▶ [What the exercise asks]: The response should be an exact transcription of the data below, free of images.

--- Exercise input Enclosed Below ---

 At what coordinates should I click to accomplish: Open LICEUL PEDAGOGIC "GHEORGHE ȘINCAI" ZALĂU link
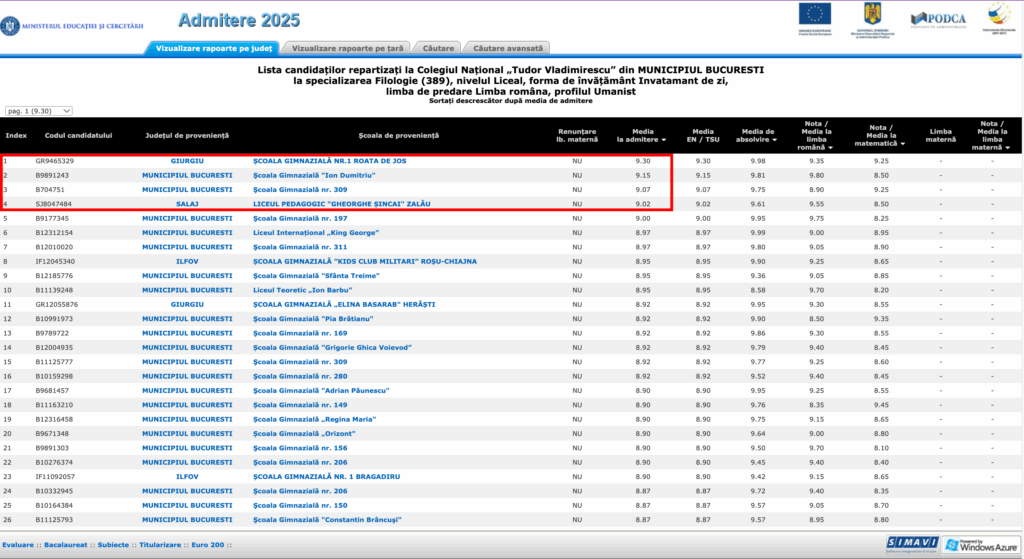tap(338, 202)
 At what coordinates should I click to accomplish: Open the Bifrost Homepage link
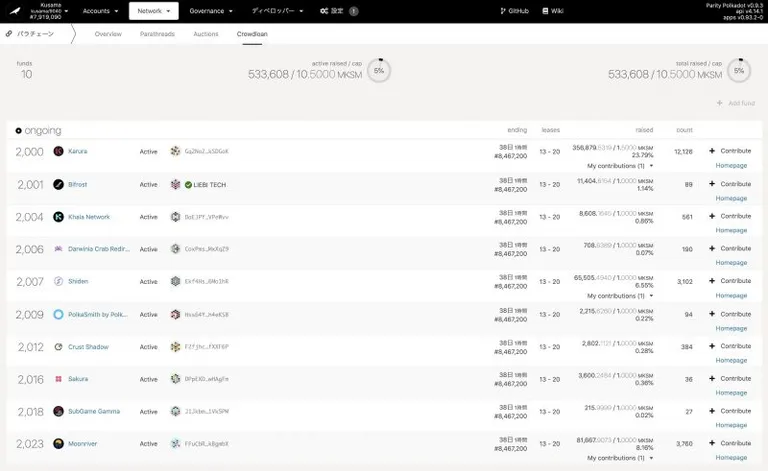click(x=731, y=198)
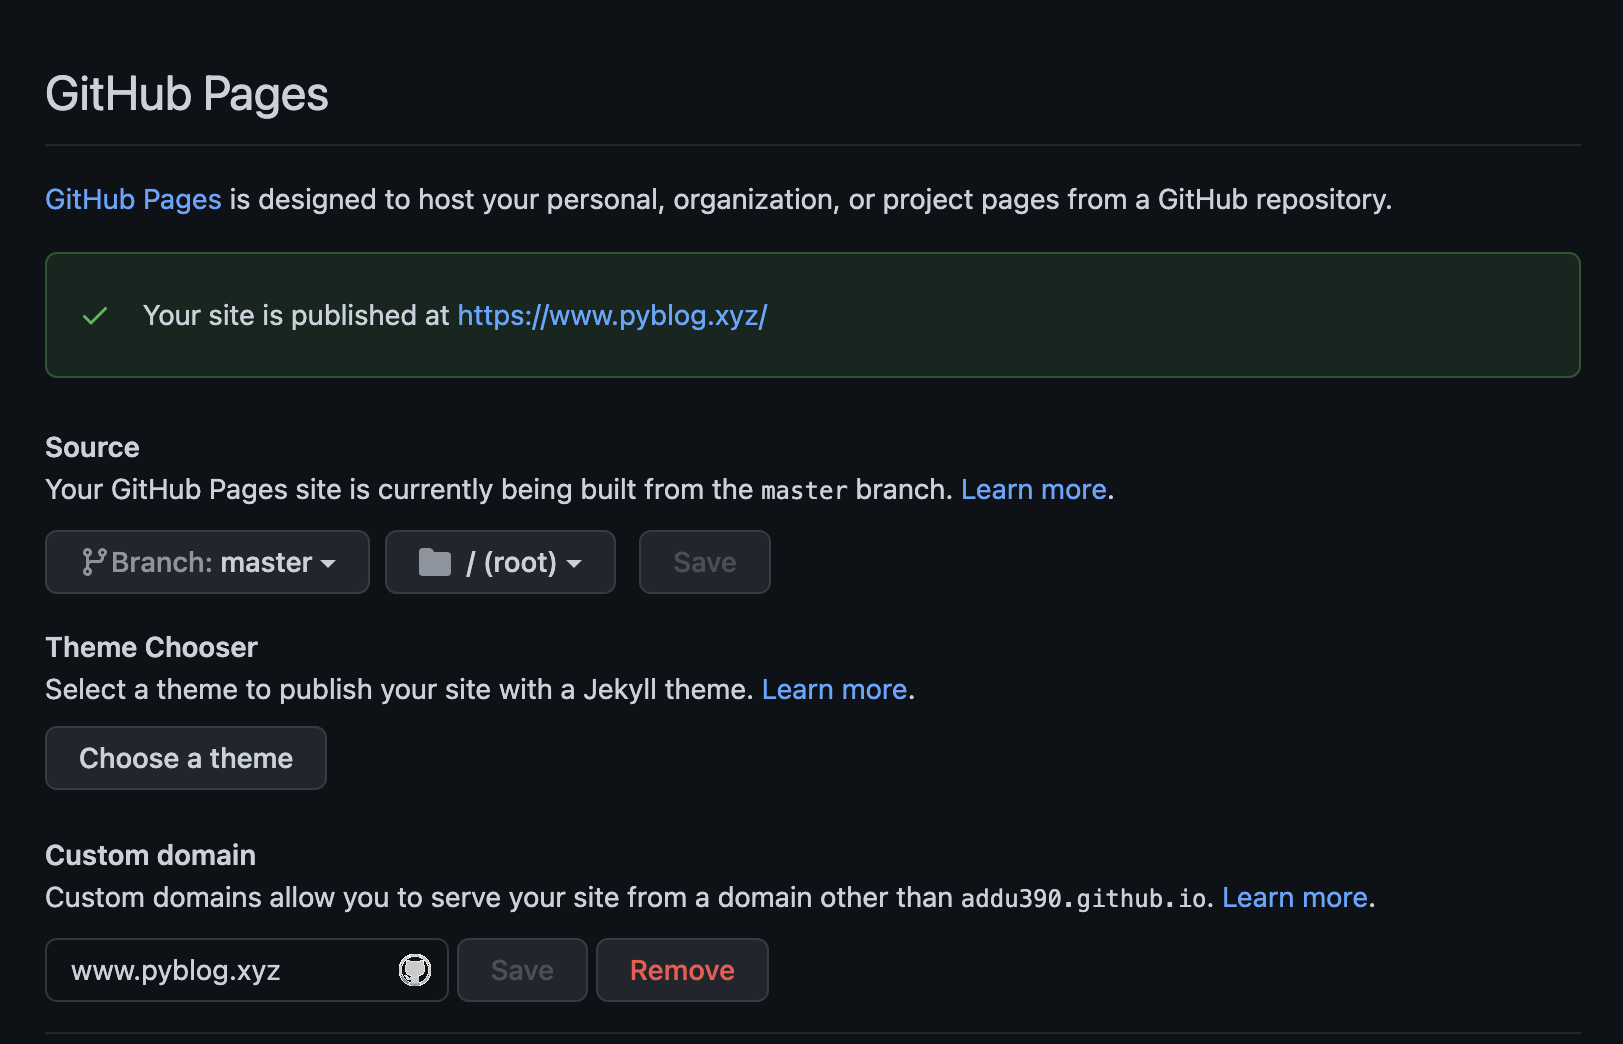Viewport: 1623px width, 1044px height.
Task: Click the Custom domain section heading
Action: click(151, 856)
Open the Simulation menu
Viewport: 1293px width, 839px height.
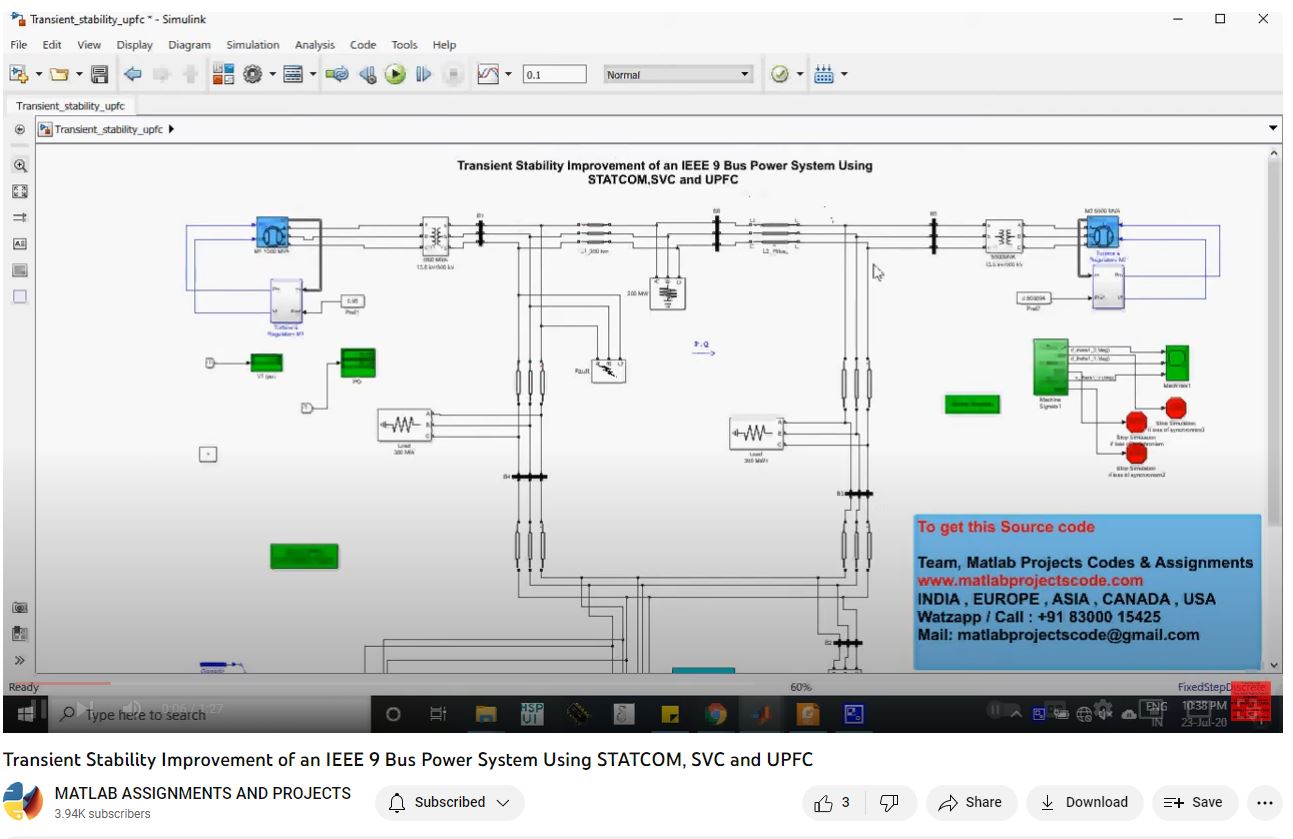(x=252, y=45)
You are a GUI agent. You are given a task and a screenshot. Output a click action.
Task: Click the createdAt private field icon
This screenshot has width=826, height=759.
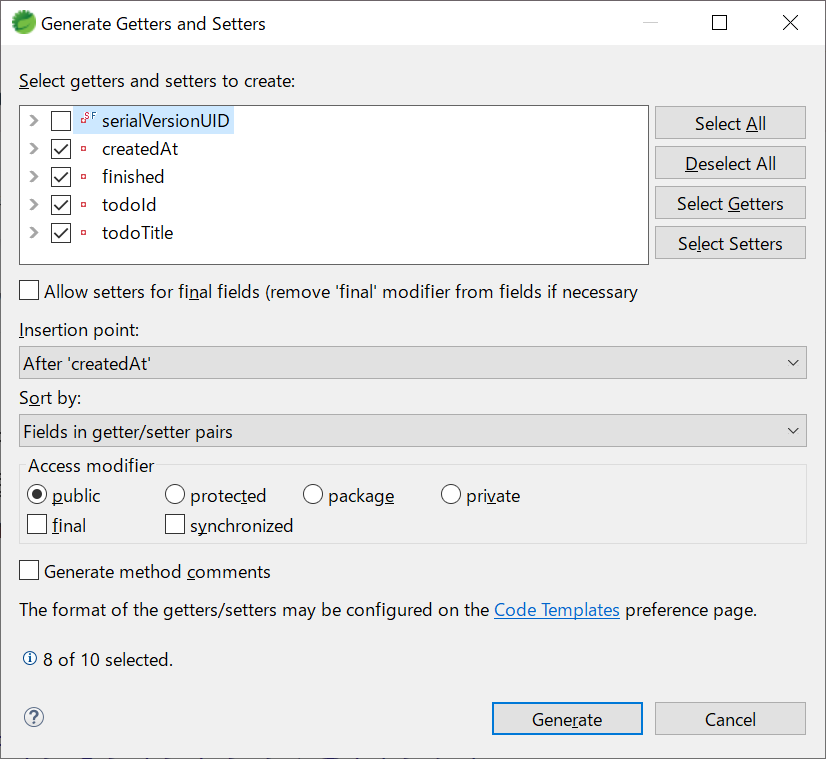click(x=84, y=149)
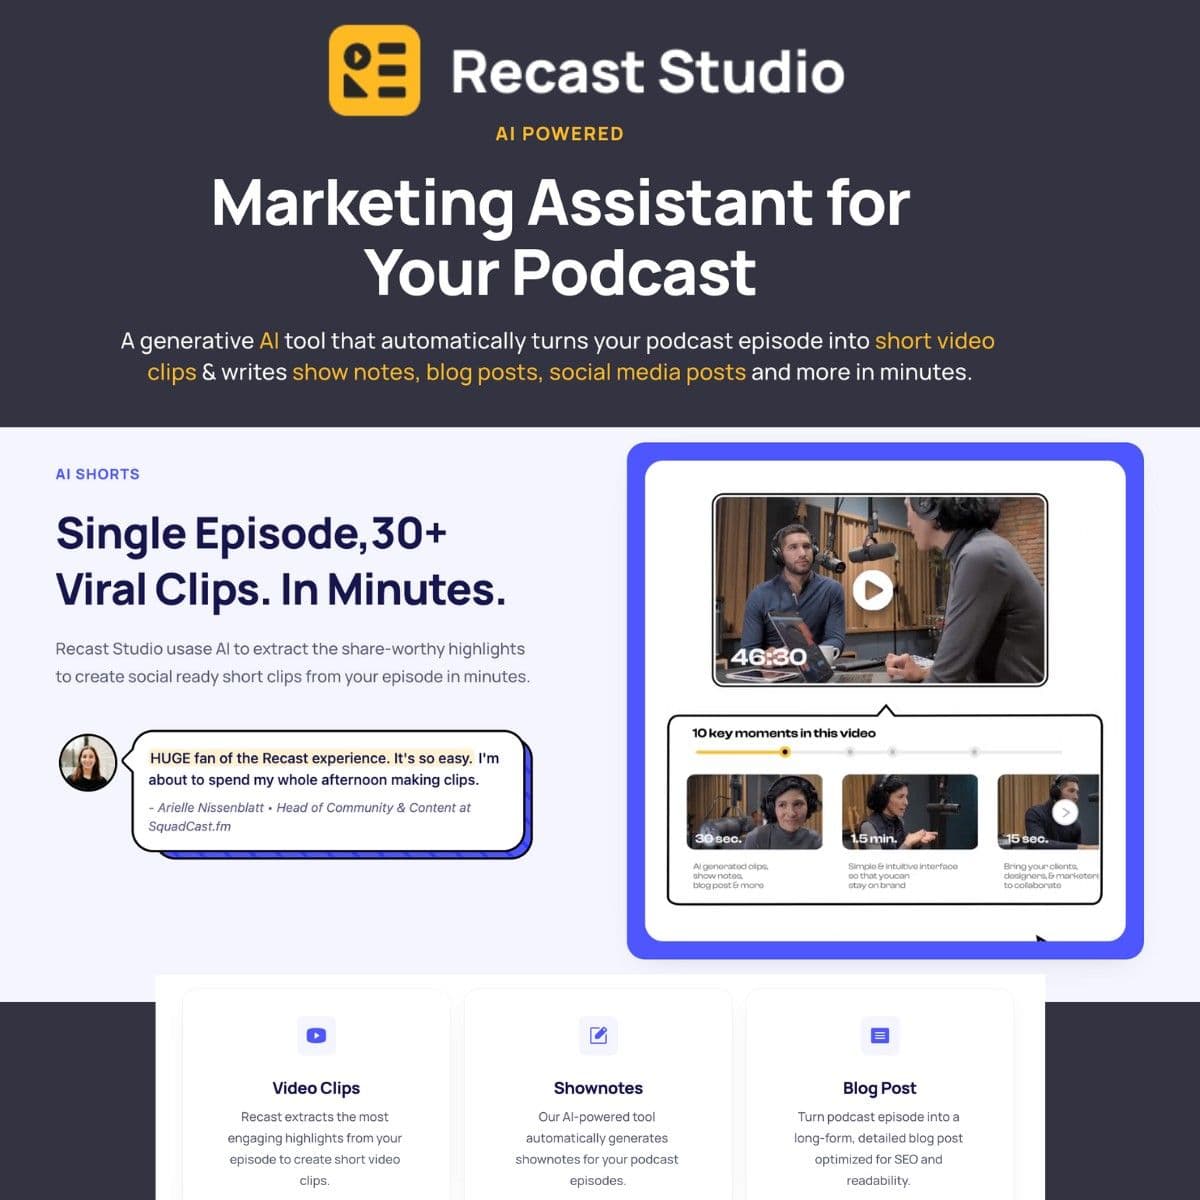This screenshot has height=1200, width=1200.
Task: Click the 'AI POWERED' label under the logo
Action: pos(559,133)
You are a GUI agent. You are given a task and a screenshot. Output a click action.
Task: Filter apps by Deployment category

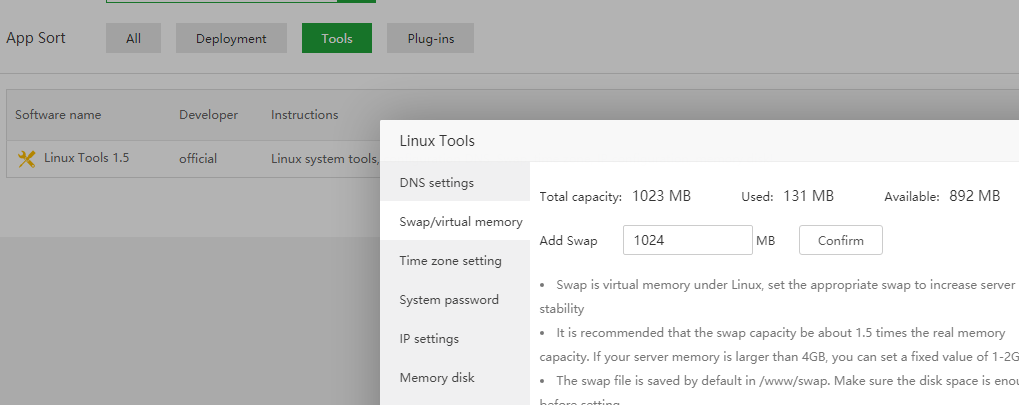point(231,39)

--- End of Enclosed Exercise input ---

▶ [Exercise answer]:
 At what coordinates should I click to accomplish: Open LICEUL PEDAGOGIC "GHEORGHE ȘINCAI" ZALĂU link
tap(338, 202)
 At what coordinates should I click to accomplish: Open the Bifrost Homepage link
click(x=731, y=198)
Viewport: 1623px width, 1044px height.
Task: Click the Custom domain section heading
Action: click(151, 856)
Open the Simulation menu
Viewport: 1293px width, 839px height.
(x=252, y=45)
You are a GUI agent. You are given a task and a screenshot. Output a click action.
Task: Click the createdAt private field icon
This screenshot has width=826, height=759.
click(x=84, y=149)
This screenshot has height=1200, width=1200.
Task: Click the 'AI POWERED' label under the logo
Action: pos(559,133)
You are a GUI agent. You are given a task and a screenshot. Output a click action.
Task: Filter apps by Deployment category

point(231,39)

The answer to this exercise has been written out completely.